GOAL -> Report how many lines of the data below contain the string "coordinates". Give only the number.

DATASET RECORDS ->
>>>

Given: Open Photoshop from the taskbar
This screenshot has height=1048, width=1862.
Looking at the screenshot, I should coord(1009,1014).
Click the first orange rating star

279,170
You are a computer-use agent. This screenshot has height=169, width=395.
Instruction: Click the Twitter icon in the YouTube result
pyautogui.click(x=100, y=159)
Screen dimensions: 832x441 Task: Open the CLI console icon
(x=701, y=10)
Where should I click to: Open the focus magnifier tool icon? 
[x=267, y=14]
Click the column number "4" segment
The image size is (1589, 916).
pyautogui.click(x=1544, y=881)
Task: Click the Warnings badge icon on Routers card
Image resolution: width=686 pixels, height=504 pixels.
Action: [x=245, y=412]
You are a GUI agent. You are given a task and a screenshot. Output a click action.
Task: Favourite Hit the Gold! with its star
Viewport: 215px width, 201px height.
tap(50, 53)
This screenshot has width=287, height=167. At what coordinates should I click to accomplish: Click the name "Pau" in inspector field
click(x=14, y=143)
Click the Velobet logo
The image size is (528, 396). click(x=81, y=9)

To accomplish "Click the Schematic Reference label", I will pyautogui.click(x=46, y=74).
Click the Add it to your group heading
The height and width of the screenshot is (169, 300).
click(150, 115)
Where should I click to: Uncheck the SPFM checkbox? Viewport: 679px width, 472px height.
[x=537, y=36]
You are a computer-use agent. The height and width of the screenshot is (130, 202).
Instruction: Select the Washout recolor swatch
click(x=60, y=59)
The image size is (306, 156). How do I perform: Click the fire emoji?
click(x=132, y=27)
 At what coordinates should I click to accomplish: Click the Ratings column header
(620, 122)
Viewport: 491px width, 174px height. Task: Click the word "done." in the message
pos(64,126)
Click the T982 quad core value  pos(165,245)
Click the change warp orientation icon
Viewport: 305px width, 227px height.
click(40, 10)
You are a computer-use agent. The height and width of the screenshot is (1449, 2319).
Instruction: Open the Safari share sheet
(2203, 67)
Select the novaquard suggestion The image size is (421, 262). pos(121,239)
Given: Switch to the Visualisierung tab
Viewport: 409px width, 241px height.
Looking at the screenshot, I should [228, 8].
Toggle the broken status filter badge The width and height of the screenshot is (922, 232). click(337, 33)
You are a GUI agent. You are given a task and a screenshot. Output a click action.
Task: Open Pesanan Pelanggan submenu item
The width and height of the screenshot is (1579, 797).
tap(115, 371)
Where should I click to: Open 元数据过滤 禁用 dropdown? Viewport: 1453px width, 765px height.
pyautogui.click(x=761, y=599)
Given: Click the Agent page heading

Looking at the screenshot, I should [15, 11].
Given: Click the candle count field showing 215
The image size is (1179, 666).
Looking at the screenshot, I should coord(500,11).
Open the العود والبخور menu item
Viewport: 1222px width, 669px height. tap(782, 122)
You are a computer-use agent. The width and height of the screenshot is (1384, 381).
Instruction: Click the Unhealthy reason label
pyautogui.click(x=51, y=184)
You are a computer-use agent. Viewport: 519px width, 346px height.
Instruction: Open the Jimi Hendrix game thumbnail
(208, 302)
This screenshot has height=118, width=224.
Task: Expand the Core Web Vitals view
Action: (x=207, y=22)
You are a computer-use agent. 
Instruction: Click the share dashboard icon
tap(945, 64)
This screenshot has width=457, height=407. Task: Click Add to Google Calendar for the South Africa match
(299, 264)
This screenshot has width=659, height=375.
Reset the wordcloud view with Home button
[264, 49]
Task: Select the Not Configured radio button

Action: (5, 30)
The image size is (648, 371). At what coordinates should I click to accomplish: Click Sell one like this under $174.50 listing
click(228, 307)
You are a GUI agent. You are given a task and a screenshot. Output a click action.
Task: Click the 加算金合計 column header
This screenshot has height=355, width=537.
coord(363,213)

<<<

TASK RESPONSE -> 3